You’re allowed to focus on yourself at a difficult time, and with the deeper knowledge of what you need during the harder times in life, you can build a more robust approach for next time.
And if you have children, this is a good lesson to pass down to them. Paying attention to what your body is telling you is always good for you, and sometimes it’s best to spend time with those feelings and work on them.
That’s something any and all parents want for their kids, as it ensures you can take big feelings and work them out. Show them now that you don’t have to live with something simmering under the surface, and only pay attention to it when you feel it’s OK to do so.
Plus, physical wellness ties into your mental state. When you feel good in your body, you’ll feel good in your mind as well. Why not let the two work together at a time like this?
Reaching Out for Support Can Form New Connections
Positivity isn’t something you have to try and come up with on your own. You can reach out for support in trying to bring it into your life, and people tend to have the most success with this approach too. If you can’t wrap your head around trying to see things in a better light, someone else may have just the words you need to see things in the way you’d like to.
And reaching out can form you a lot of new connections as well. You can make lots of new friends when you attend something like a drug rehab, whether you feel an inpatient or outpatient program would be best for you.
No matter what kind of counselling you go for, you know these people are in the same boat as you. You know that they understand how difficult it can be to try and change your mindset from the ground up.
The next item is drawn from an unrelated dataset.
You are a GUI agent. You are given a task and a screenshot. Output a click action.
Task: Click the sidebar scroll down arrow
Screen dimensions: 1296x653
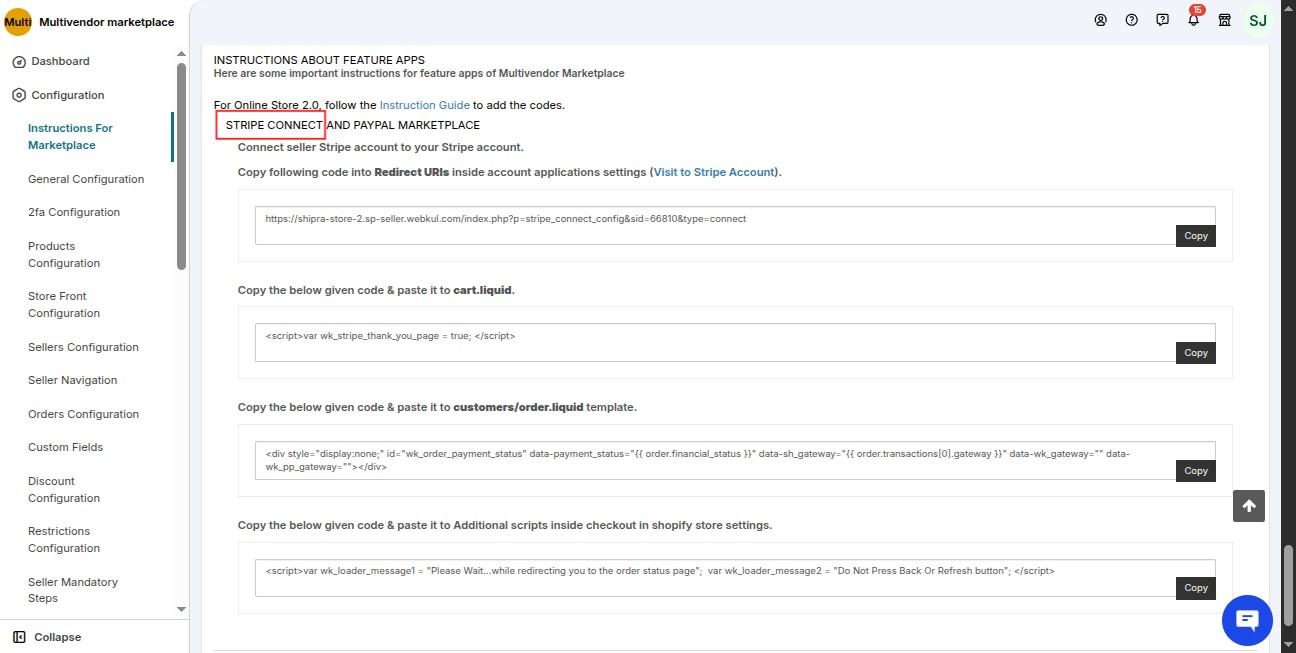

That’s the kind of support you need on your side when life gets tough, and they’ll help to remind you just how differently you think these days compared to a month or so ago.
Plus, having more people in your life can help to prevent isolation from taking hold of you. Positivity is very hard when you’ve got nothing but your own company to rely on.
Don’t Pressure Yourself to Reframe
Positive reframing can be good for you – yes. But it’s not always the most appropriate thing to try out, and it’s certainly not something you should force yourself to do.
Sometimes you will receive bad news, and trying to see the good side of it will make you feel even worse. Really, some situations can be hard to look at positively in the moment, and only afterwards will you be able to even try to see things in that light.
And sometimes you will put pressure on yourself to make the best of a bad situation, and that will lower your emotional tolerance and mental wellness at that point in time. That’s not good for you, especially if you’re already feeling like you’re struggling.
Positivity isn’t something to wield against yourself. It’s meant to be a reframing tool that can be beneficial, but don’t let it become something that feels too big and too abstract to try and make use of.
If you don’t have the energy to try and be positive about something that makes you anxious, table it for later and only think about it then. You’ll have the skills we talked about above on your side for the meantime, and you should be able to use those without even thinking.
Putting a Positive Spin on Things
It’s an old saying that people have been applying for centuries. But when it comes to dealing with anxiety provoking events and the chronic stress that can arise from them, positivity is hard to focus on.
The first thing to remember is not to pressure yourself. It’s OK to have bad days even when you’re trying to be positive and use that to your own advantage. Don’t use it to cover up real feelings, but think about reframing your mindset through this viewpoint.
After all, there’s a lot to learn when you’re trying to be positive in difficult times. It takes energy and focus and a lot of commitment, but it’s something that can really help to lessen that emotional burden.